(Records from a collection)
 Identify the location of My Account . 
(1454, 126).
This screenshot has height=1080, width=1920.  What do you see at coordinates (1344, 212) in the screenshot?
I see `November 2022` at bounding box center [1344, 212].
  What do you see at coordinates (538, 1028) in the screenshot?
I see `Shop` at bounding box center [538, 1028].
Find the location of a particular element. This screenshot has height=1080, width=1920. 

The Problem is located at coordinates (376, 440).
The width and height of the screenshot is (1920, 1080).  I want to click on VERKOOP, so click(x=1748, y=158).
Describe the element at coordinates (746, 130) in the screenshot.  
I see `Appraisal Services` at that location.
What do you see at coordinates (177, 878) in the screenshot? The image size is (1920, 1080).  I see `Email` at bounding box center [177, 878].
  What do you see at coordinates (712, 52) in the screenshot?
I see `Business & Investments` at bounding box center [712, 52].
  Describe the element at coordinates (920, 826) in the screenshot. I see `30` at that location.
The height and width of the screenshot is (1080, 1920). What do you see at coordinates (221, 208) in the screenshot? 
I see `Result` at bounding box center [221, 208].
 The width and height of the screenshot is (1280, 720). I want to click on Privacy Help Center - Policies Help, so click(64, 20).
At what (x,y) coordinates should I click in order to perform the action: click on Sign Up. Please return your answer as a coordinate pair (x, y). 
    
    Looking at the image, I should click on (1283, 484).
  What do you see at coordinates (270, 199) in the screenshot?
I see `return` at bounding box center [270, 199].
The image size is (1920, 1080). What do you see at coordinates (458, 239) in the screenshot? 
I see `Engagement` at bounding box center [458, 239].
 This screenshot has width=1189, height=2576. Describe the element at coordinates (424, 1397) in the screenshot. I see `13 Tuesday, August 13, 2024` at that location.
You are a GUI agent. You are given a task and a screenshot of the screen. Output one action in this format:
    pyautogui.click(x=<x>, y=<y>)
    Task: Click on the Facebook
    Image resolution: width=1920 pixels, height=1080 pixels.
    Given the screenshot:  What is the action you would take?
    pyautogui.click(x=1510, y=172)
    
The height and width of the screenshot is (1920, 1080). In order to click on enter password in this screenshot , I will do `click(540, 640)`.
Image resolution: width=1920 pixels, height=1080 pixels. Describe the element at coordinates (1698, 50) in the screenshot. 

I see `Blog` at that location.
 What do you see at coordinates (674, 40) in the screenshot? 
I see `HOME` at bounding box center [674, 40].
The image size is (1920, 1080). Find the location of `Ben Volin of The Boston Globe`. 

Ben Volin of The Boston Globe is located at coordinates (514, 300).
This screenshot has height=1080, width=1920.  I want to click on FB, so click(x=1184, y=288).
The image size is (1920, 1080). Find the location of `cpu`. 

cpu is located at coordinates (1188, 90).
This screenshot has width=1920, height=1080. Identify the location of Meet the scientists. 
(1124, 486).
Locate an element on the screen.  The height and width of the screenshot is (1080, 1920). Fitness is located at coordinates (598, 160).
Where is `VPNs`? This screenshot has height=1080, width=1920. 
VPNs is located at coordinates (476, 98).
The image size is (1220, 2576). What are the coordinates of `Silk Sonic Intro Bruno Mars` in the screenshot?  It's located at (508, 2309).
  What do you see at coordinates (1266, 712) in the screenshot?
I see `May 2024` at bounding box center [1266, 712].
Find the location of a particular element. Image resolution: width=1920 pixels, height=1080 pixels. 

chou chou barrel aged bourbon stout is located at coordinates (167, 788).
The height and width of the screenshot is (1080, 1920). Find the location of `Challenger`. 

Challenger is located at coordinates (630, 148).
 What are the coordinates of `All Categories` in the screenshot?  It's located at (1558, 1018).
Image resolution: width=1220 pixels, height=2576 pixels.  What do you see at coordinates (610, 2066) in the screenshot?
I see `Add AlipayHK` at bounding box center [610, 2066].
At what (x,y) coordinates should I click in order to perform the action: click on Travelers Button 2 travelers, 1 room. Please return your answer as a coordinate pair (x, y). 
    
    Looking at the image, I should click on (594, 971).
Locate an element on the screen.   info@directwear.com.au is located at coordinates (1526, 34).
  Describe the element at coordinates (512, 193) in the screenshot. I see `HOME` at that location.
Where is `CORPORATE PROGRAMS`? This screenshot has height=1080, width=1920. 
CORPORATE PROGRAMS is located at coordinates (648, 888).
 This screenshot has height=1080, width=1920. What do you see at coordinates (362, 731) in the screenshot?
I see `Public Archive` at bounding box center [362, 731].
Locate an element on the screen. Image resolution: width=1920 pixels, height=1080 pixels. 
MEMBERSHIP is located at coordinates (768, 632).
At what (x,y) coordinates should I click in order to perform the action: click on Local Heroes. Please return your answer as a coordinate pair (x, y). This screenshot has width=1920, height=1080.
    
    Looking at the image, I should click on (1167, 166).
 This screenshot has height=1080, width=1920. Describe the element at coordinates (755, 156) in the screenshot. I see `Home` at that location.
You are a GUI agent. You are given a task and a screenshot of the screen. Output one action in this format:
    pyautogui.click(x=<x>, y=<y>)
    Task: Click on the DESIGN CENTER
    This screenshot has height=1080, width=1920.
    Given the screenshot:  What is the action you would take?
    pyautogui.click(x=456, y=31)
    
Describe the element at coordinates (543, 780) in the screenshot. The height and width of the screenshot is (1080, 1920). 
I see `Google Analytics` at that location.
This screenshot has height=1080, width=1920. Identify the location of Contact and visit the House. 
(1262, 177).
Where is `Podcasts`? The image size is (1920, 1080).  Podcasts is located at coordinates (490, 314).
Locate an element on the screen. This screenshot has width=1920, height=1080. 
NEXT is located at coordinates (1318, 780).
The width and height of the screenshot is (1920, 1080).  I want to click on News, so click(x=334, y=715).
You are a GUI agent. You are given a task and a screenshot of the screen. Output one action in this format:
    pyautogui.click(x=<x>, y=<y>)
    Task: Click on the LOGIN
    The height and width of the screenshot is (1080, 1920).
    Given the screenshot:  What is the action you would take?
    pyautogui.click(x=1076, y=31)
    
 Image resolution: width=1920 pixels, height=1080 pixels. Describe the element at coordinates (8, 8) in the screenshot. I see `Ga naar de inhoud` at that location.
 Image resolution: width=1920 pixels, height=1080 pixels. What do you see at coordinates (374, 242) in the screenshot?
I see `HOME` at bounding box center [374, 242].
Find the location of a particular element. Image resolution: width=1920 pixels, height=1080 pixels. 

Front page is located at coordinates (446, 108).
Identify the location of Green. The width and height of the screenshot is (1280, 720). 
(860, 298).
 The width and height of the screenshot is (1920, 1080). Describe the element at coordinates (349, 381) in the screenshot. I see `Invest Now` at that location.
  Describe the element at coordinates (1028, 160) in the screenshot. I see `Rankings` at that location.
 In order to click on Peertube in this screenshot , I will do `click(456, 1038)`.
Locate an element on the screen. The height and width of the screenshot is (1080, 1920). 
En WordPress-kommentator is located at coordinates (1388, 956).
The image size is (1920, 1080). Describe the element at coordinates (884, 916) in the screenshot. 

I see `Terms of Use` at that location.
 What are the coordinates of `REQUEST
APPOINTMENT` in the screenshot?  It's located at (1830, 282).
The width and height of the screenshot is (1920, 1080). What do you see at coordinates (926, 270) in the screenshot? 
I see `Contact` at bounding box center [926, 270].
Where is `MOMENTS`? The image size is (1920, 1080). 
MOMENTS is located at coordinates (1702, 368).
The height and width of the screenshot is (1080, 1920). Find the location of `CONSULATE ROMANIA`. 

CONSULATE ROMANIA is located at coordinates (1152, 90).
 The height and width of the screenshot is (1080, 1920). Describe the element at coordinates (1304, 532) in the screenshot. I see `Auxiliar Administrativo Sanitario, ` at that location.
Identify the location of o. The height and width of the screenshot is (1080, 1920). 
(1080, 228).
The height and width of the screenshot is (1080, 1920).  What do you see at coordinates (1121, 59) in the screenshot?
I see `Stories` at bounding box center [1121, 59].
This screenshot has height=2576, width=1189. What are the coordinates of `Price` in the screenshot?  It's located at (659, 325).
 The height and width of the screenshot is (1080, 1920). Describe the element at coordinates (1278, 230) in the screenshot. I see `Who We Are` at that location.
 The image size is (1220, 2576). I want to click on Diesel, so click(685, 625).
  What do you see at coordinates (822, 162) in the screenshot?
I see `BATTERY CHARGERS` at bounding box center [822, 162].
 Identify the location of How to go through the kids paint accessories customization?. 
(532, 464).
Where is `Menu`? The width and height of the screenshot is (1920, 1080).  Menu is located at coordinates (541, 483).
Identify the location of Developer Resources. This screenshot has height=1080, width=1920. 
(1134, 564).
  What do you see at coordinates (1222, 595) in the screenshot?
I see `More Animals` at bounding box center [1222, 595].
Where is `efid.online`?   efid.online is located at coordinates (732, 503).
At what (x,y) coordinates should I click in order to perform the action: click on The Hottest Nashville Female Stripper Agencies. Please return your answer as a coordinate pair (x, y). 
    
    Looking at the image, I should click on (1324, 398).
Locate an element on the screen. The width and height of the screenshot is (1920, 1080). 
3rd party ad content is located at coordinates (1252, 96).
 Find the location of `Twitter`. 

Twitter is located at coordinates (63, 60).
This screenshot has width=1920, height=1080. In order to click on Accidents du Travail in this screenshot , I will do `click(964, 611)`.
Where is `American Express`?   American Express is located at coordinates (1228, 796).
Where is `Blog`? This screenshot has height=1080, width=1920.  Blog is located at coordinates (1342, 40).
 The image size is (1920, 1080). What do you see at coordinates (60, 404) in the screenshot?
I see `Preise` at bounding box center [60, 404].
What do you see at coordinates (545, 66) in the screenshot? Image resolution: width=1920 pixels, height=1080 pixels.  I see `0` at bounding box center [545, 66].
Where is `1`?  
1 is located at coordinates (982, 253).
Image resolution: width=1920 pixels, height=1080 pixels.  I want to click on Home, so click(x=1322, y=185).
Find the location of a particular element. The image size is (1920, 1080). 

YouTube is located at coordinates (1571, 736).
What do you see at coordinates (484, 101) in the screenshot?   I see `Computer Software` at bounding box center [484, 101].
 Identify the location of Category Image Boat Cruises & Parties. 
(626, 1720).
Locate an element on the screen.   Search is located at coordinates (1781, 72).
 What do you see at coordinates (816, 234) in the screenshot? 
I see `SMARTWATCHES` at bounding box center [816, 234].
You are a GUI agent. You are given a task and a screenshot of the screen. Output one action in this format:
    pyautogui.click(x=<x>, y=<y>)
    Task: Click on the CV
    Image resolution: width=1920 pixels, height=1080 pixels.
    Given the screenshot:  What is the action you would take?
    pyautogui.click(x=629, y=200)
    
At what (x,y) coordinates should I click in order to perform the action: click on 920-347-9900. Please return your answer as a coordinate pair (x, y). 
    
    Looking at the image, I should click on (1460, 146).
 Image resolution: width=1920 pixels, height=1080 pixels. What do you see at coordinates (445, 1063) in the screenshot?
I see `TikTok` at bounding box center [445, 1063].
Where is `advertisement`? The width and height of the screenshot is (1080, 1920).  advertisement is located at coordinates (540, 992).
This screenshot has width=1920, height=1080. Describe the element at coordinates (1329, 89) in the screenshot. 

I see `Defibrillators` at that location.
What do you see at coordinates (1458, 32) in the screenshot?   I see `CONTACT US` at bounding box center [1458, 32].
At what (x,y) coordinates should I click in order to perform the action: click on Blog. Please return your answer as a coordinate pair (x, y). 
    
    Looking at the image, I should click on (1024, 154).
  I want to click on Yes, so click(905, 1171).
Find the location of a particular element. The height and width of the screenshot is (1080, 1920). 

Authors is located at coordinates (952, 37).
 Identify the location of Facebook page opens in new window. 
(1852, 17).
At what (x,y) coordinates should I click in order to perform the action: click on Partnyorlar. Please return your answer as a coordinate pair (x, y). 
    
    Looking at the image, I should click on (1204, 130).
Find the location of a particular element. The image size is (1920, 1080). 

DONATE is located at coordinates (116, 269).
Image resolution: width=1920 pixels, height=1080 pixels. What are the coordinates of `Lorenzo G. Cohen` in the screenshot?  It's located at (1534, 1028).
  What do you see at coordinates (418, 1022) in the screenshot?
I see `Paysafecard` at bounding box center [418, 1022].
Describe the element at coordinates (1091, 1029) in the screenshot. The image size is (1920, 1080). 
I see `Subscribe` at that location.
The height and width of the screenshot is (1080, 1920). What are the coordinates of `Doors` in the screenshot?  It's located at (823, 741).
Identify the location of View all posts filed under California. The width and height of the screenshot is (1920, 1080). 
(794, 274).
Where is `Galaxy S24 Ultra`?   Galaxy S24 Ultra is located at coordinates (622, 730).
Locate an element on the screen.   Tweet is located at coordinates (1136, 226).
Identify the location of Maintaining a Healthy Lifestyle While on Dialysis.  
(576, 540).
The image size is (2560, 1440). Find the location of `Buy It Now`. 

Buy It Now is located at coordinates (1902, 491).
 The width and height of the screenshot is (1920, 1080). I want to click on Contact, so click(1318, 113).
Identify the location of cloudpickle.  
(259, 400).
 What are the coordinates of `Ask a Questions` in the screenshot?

**Instructions for the task:**
Rewrite the part of the records above that opens with the line containing "coordinates (490, 314)." and closes with the line containing "NEXT is located at coordinates (1318, 780)." as a two-column CSV headed request and answer. Give one row for each record, with each field quoted and any line breaks turned into spaces.

**Answer to this task:**
request,answer
"Where is `Podcasts`? The image size is (1920, 1080).","Podcasts is located at coordinates (490, 314)."
"Locate an element on the screen. This screenshot has width=1920, height=1080.","NEXT is located at coordinates (1318, 780)."